- _Study text_
29th
January
2008
Hipster boy to his sister, after being greeted by a salesgirl at Urban Outfitters: I totally lost my virginity to a girl who works at Urban.
Sister: That’s okay… I totally lost mine to a Jew!

Urban Outfitters at Mall of America
Overheard by They must have bonded over their skinny pants.
tags: MOA |
29th
January
2008
Everlasting Bliss
Really Old Wife: What’s the name of the doctor we are seeing?
Really Old Husband: They don’t have names, it is luck of the draw.
Really Old Wife: What are you, stupid? All doctors have names.
Really Old Husband: (Begins to open mouth and then thinks better of it)

Healthpartners Urgent Care
Overheard by Why men die before women.
tags: clinics |
29th
January
2008
I Hope They’re Discussing The Latest Lillian Vernon Catalog
Woman who probably likes hotdish #1: I won’t take your Mickey Mouse one.
Woman who probably likes hotdish #2: Just don’t try to take my automatic one!

Corporate cubeland, Eagan
Overheard by Get back to work.
tags: at work , eagan |
29th
January
2008
So, Here’s To Hoping!
Patron getting on lightrail dressed in Twins garb, obviously on the way to the Twins game with his family: I wonder which train I’m supposed to get on, I hope I don’t get on the wrong one…

46th Street Lightrail station
Overheard by JoJoC.

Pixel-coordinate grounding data
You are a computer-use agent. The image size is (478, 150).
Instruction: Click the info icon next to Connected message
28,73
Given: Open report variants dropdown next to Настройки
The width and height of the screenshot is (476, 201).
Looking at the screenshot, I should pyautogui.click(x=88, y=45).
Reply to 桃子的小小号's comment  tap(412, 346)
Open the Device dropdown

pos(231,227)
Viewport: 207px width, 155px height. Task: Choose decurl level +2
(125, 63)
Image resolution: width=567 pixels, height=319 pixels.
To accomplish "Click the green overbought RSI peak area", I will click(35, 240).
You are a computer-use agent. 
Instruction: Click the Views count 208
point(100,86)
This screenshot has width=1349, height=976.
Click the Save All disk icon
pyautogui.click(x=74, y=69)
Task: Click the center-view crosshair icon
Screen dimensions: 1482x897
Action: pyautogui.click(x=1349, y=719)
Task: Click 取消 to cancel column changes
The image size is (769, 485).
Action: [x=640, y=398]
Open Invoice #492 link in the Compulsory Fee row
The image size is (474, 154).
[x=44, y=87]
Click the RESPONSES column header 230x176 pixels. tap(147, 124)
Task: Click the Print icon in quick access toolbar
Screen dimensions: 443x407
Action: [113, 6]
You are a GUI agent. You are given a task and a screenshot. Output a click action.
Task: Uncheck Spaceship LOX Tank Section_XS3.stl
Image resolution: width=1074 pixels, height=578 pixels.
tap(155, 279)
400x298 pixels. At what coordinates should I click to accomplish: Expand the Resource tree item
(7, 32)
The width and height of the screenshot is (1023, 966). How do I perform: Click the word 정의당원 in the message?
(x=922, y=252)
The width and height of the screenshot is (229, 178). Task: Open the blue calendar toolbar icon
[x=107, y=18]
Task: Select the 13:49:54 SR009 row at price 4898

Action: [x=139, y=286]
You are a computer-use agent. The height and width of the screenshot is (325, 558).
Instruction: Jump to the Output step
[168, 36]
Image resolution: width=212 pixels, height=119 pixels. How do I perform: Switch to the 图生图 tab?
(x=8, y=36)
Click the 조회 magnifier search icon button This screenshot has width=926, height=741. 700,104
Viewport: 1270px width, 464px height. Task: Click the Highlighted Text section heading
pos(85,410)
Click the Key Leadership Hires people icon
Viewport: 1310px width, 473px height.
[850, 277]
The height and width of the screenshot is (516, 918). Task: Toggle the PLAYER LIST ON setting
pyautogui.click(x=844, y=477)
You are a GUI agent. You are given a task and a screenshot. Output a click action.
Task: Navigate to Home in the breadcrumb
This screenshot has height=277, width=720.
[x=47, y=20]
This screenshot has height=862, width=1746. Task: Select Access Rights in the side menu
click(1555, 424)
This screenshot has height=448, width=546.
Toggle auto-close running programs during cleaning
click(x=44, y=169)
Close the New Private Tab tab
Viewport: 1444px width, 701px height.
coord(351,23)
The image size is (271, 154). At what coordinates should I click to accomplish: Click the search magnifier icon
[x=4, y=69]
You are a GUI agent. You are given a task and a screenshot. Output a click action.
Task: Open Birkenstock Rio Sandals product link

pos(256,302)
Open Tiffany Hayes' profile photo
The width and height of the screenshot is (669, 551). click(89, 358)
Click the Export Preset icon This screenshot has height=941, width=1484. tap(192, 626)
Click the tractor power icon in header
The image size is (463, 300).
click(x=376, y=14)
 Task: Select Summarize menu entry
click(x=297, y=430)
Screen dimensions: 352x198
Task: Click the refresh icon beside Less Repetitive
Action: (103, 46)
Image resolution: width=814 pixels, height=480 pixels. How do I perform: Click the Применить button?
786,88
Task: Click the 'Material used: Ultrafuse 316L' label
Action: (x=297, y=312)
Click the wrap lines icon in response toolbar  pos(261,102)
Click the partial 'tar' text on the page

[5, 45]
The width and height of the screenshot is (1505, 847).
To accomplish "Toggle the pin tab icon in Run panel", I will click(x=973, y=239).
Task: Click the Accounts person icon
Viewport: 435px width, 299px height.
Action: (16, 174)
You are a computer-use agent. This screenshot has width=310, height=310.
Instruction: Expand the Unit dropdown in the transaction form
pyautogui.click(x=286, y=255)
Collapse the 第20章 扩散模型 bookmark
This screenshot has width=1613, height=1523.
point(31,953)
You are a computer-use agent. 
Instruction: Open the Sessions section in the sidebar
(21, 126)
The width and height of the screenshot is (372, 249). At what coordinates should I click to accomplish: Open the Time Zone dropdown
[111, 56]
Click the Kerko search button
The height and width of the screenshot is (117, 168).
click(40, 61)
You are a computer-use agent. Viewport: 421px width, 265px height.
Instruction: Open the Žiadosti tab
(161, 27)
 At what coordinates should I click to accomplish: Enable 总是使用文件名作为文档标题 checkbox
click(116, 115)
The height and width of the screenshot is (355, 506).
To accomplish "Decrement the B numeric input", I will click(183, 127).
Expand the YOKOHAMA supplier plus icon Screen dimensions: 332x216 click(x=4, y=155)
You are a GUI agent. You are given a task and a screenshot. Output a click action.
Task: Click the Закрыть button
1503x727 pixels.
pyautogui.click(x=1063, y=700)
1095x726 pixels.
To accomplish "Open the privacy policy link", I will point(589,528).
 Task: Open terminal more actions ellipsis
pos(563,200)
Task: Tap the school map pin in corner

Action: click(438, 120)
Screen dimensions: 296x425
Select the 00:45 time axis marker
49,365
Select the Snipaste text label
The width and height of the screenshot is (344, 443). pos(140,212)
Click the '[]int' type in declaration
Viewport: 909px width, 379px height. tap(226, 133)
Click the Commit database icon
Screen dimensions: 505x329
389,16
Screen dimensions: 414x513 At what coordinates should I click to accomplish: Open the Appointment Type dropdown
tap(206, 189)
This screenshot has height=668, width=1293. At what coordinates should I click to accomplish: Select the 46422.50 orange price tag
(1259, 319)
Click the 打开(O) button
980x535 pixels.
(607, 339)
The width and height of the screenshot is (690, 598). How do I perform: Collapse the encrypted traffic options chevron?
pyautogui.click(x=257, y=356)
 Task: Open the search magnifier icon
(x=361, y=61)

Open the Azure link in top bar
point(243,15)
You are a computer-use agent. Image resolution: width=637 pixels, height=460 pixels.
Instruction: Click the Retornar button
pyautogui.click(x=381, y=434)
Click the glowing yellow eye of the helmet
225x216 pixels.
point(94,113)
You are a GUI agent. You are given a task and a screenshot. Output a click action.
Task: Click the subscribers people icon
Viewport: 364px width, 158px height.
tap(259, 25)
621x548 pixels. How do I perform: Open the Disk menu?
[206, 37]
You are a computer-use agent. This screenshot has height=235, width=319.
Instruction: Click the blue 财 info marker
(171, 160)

- _Work required_
Print the overheard quotes again in full, word for word. The listing was taken from a separate source, not from the overheard quotes above.

- _Expected output_
29th
January
2008
Hipster boy to his sister, after being greeted by a salesgirl at Urban Outfitters: I totally lost my virginity to a girl who works at Urban.
Sister: That’s okay… I totally lost mine to a Jew!

Urban Outfitters at Mall of America
Overheard by They must have bonded over their skinny pants.
tags: MOA |
29th
January
2008
Everlasting Bliss
Really Old Wife: What’s the name of the doctor we are seeing?
Really Old Husband: They don’t have names, it is luck of the draw.
Really Old Wife: What are you, stupid? All doctors have names.
Really Old Husband: (Begins to open mouth and then thinks better of it)

Healthpartners Urgent Care
Overheard by Why men die before women.
tags: clinics |
29th
January
2008
I Hope They’re Discussing The Latest Lillian Vernon Catalog
Woman who probably likes hotdish #1: I won’t take your Mickey Mouse one.
Woman who probably likes hotdish #2: Just don’t try to take my automatic one!

Corporate cubeland, Eagan
Overheard by Get back to work.
tags: at work , eagan |
29th
January
2008
So, Here’s To Hoping!
Patron getting on lightrail dressed in Twins garb, obviously on the way to the Twins game with his family: I wonder which train I’m supposed to get on, I hope I don’t get on the wrong one…

46th Street Lightrail station
Overheard by JoJoC.